··· DATA SHOWN

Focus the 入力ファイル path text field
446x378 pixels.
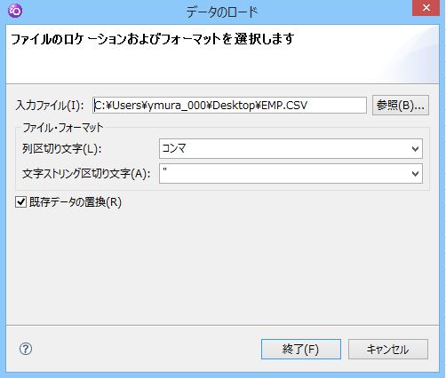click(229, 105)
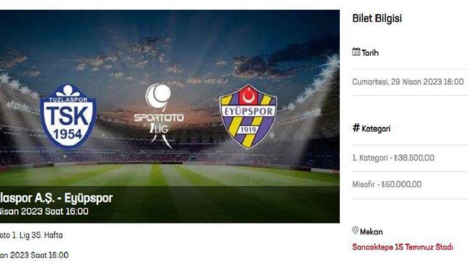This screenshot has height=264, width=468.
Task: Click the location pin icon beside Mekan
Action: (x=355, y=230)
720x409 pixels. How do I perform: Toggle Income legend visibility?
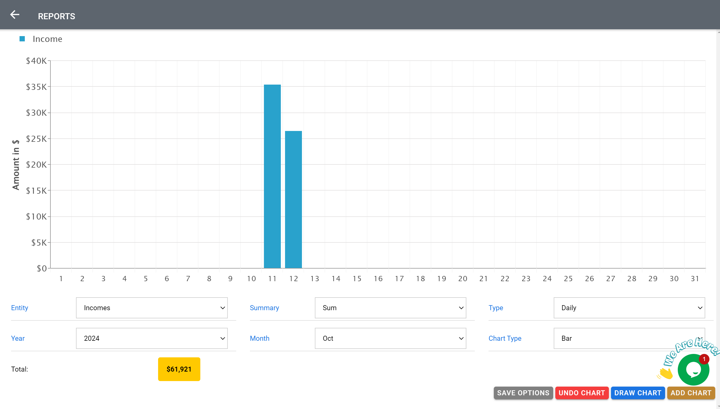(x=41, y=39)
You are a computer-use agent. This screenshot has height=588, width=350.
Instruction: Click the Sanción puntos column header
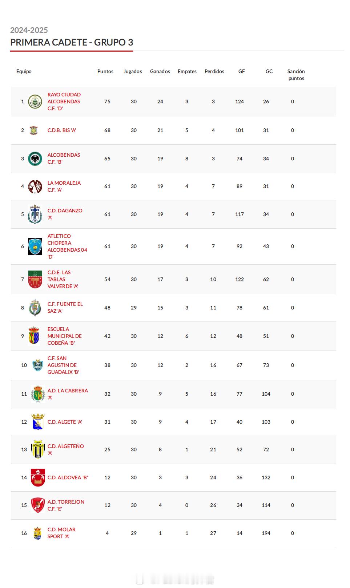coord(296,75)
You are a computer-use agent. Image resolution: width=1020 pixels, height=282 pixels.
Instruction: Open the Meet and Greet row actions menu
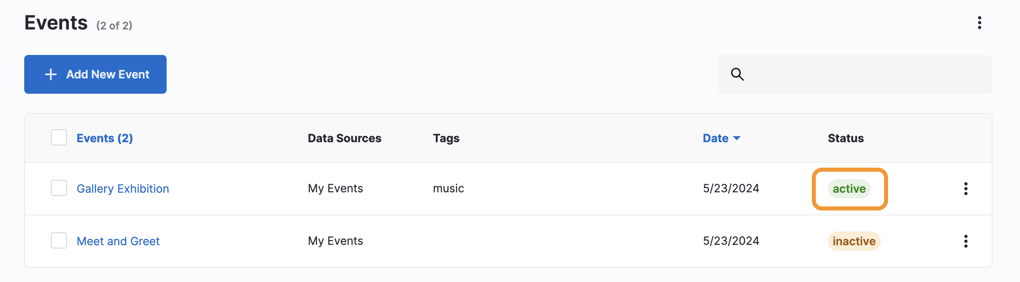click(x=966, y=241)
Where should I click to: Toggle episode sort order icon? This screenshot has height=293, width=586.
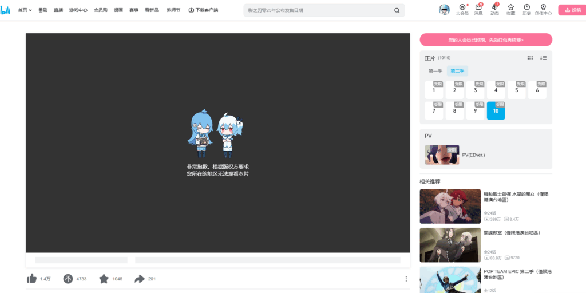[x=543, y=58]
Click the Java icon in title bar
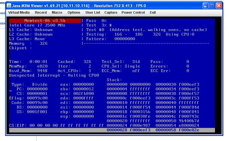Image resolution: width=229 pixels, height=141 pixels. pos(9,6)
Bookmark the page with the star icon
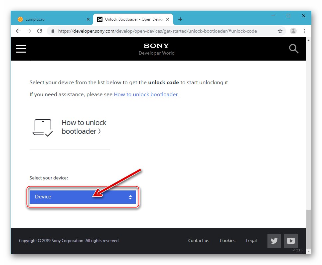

······

Word for word, copy the lines from the one with "Instruction: Open the" through the end of the entries above, and do not include any picture.

#### ANSWER FOR THIS EXERCISE
Instruction: Open the Meet and Greet row actions menu
click(x=966, y=241)
Where should I click to: Toggle episode sort order icon? This screenshot has height=293, width=586.
[x=543, y=58]
Click the Java icon in title bar
Image resolution: width=229 pixels, height=141 pixels. pos(9,6)
Bookmark the page with the star icon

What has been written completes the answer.